“Harvard Eddie” Grant and the fallen baseball players of World War I
101 years ago this week, U.S. Army Capt. Eddie Grant was killed in action on the Western Front. “Harvard Eddie” was a fascinating character: soldier, scholar, lawyer, and third baseman — playing ten seasons in the Major Leagues before becoming one of the first baseball veterans to volunteer for military service. He was one of eight big league baseball players to die during the war. Here are their stories:
On April 21,1914 New York Yankees skipper Frank Chance called on a 20-year-old rookie named Tom Burr to take over at center field in a close game against the Washington Senators. Burr was pulled before he could hit and no one hit the ball to him in what would mark the last game both Burr and Chance (yes, of the famed Chicago Cubs “Tinkers to Evers to Chance” double-play combination) would play.
Four years later Burr was called up again — this time flying warplanes for the U.S. Air Service’s 31st Aero Squadron. On Oct. 12, 1918, just one month before the armistice, Lt. Burr’s plane collided with another flyer during gunnery training in France, sending the former major leaguer plunging to his death into Lake Cazaux.
Harry Glenn played six games for the St. Louis Cardinals in 1915, then joined the Army and was training to become an aviation mechanic when he died of pneumonia on the same day as Burr. Harry Chapman who played five seasons in the National, American, and Federal leagues before joining the Army would also die of pneumonia just nine days later. Then on Nov. 8, former Chicago White Sox outfielder Larry Chappell, who had signed on with the Medical Corps, passed away from the flu.
Like Burr, the Pittsburgh Pirates’ Newt Halliday also played in just one professional game — struck out by Brooklyn Robins’ future Hall of Fame hurler Rube Marquard. Halliday contracted tuberculosis while serving at Naval Station Great Lakes (Ill.) and died before he left the United States.
Ralph Sharman signed with Connie Mack’s Philadelphia Athletics as the 1917 season was ending, hitting .297 in 13 games. Sharman joined the field artillery at season’s end and drowned while training in the Alabama River at Camp Sheridan.

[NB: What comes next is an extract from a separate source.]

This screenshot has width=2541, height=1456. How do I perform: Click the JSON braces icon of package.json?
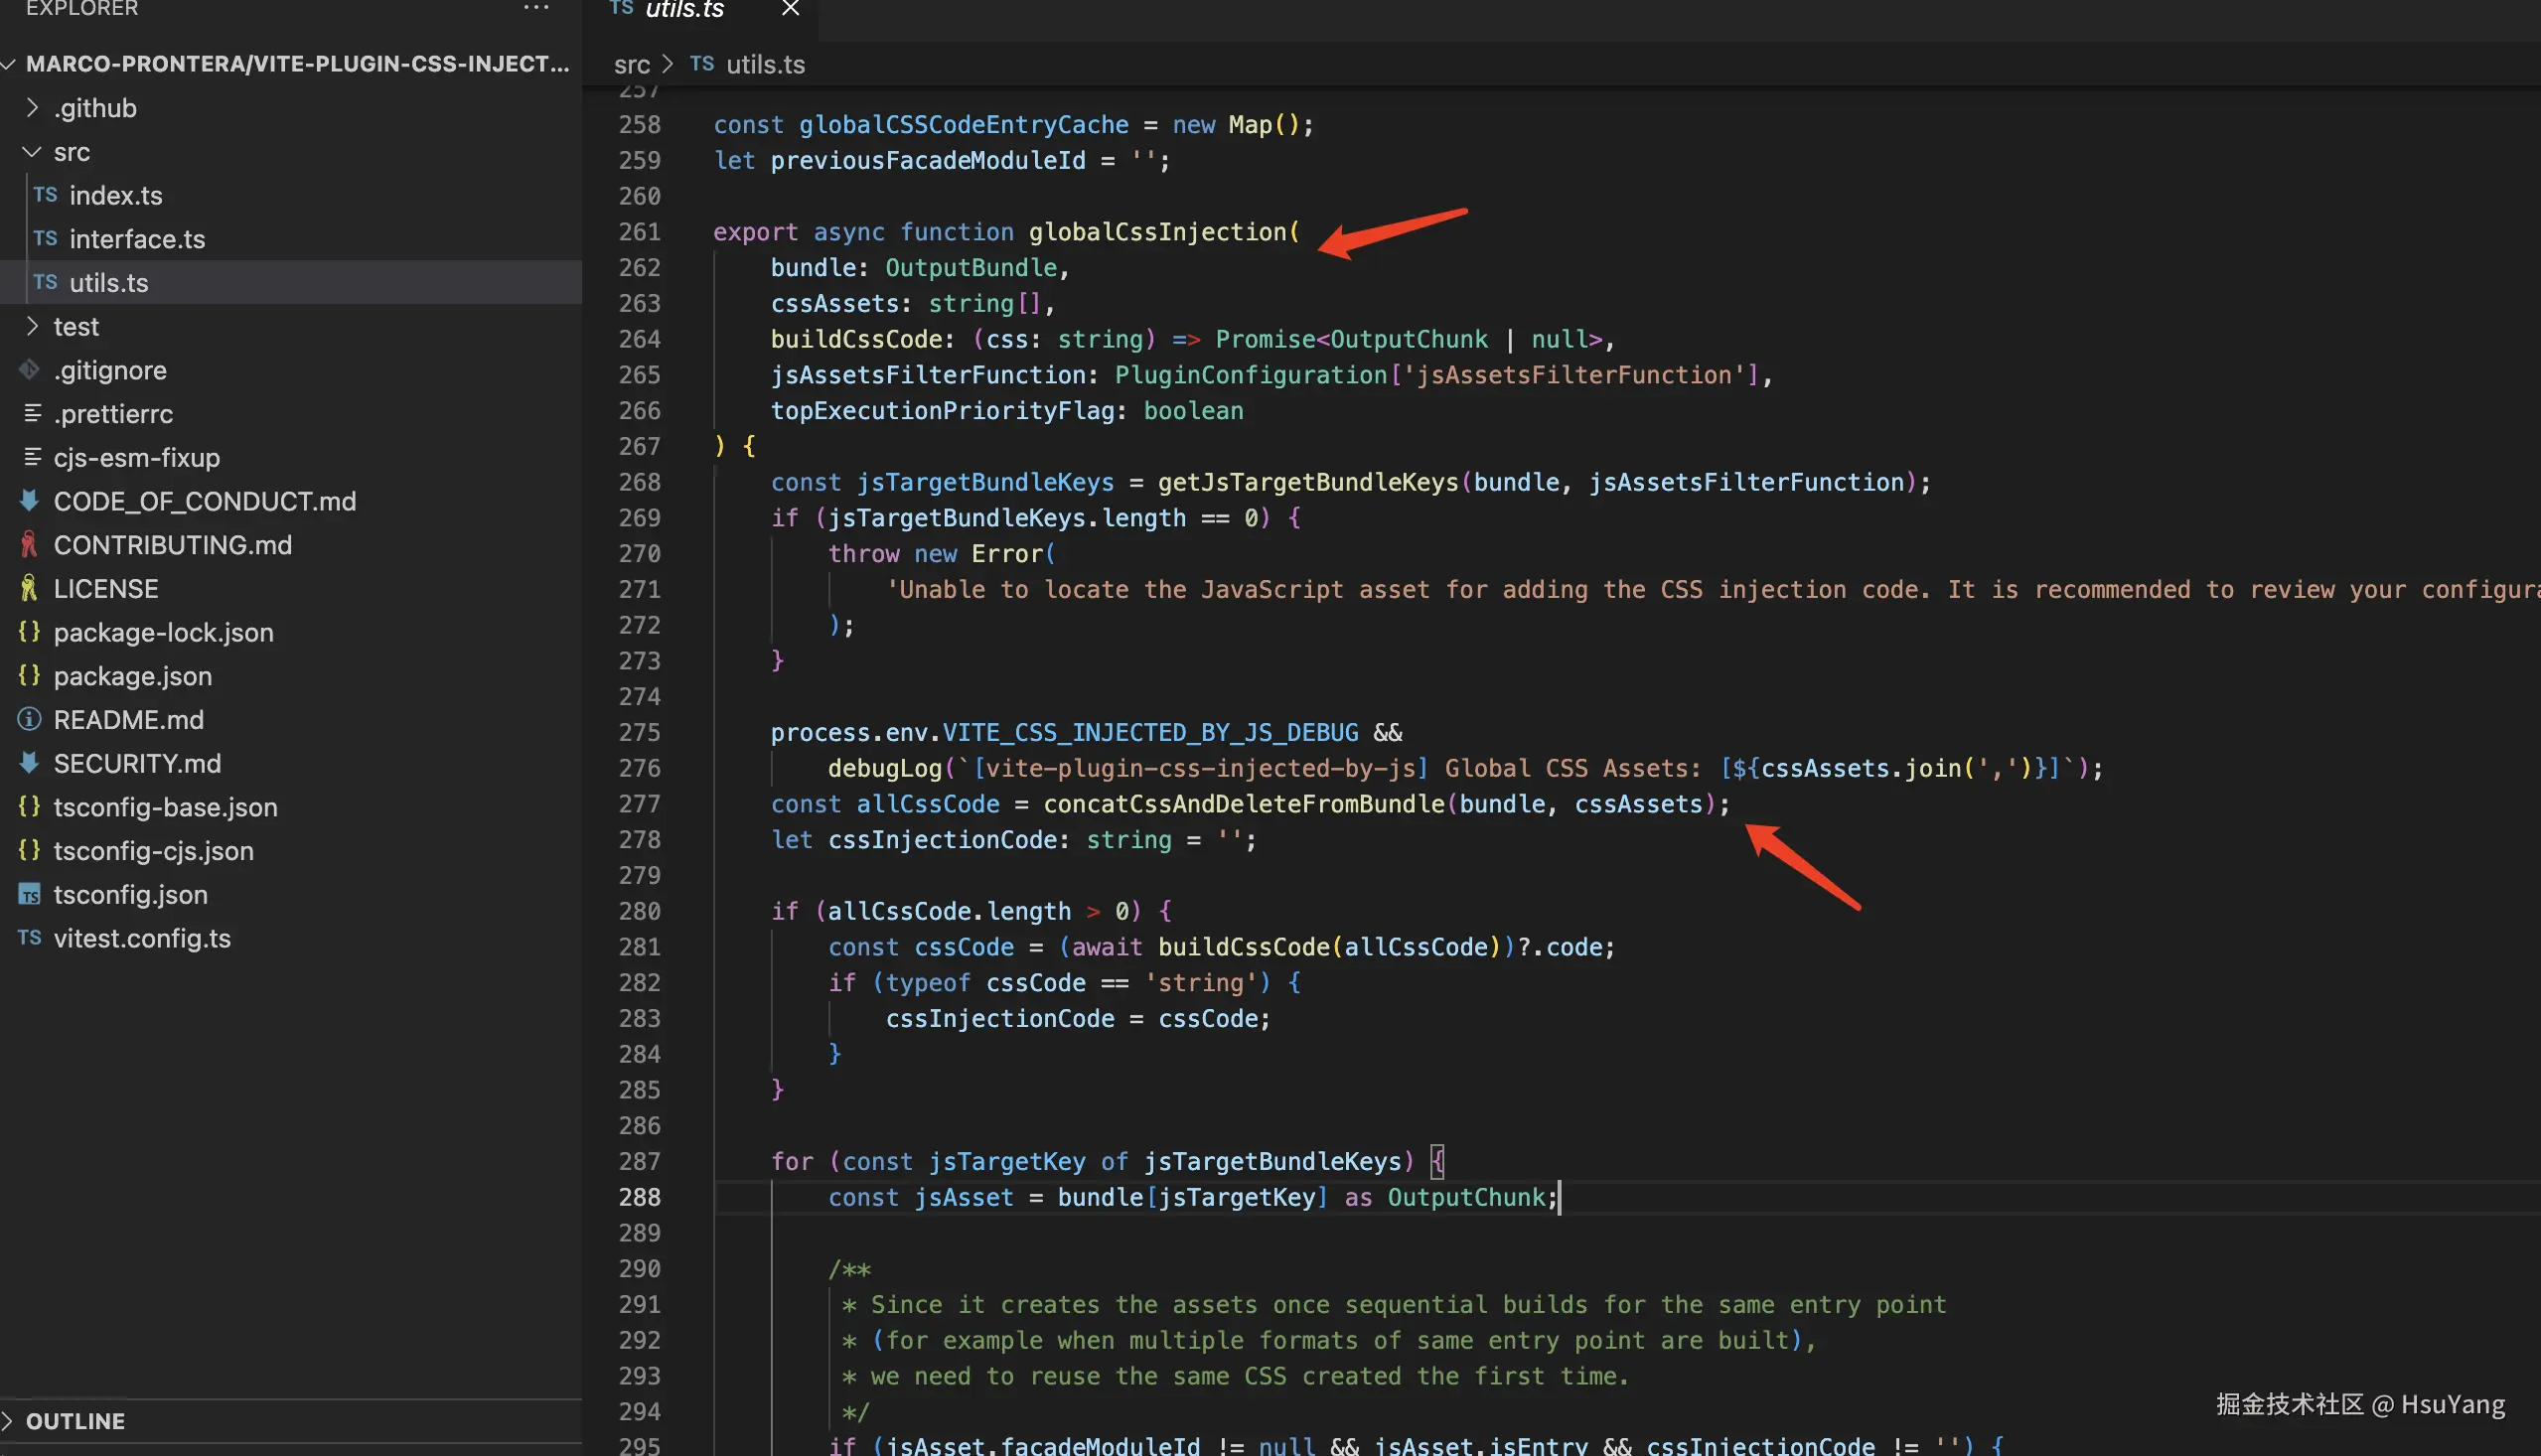point(29,676)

On Sept. 15, 1912, the Detroit Tigers sent a 6’4″ German righthander named Robert “Bun” Troy to the mound to face Walter Johnson and the Washington Senators. Troy pitched six scoreless innings but was pulled in the seventh after allowing four runs on nine hits in his only Major League game. On October 7, 1918, Sgt. Troy — fighting his native countrymen with the 80th (U.S.) Infantry Division — was killed by an enemy round to the chest while fighting southeast of Verdun, France.
Three of the former professional baseball players that died during World War II had only played one game each. Two played parts of one season, and two more played a handful of years for a handful of teams. That wasn’t the case with Eddie Grant.
Grant graduated Harvard University in 1905 after starring on both the basketball and baseball squads. That same year he was called up for two games with the American League’s Cleveland Naps when Nap Lajoie developed a serious case of sepsis from being spiked by an opposing player’s cleat. Grant spent the next four seasons with the National League’s Philadelphia Phillies, where he would become the team’s starting third baseman. During the off-season in 1908 and 1909 Grant attended Harvard Law School, and supplemented his baseball income for the remainder of his career by practicing law when not playing baseball.
When Germany declared war on the United States, the 34-year-old Grant set his law practice aside and joined the Army, who made him a captain after he completed officer training. Grant was given command of the 307th Infantry’s “H” Company, whose soldiers deployed to France in May 1918 for final training. Serving on the Western Front during the bloody Meuse-Argonne campaign, Grant’s company was called upon to rescue the “Lost Battalion” — several companies of U.S. doughboys that had been surrounded by the Germans. On Oct. 5, after four straight days of combat, all of the officers in Grant’s battalion were killed or wounded. As the battalion commander was carted off the battlefield by stretcher bearers, he ordered Capt. Grant to take charge of the outfit.
Just then, an enemy artillery shell hit the Americans’ position, wounding two of Grant’s lieutenants. As he yelled for more men to evacuate the wounded, another round scored a direct hit on Grant, killing him instantly.
On May 30, 1921 a five-foot-high plaque was unveiled honoring Grant in center field. Every Memorial Day until the Giants abandoned the Polo Grounds in 1957 the club would decorate Grant’s memorial with a wreath in honor of their fallen hero.
“I am going to try to be an officer,” Grant wrote as he entered military training. “I don’t know how much of a success I shall make of it. I had determined from the start to be in this war if it came to us, and if I am not successful as an officer I shall enlist as a private, for I believe there is no greater duty that I owe for being that which I am – an American citizen.”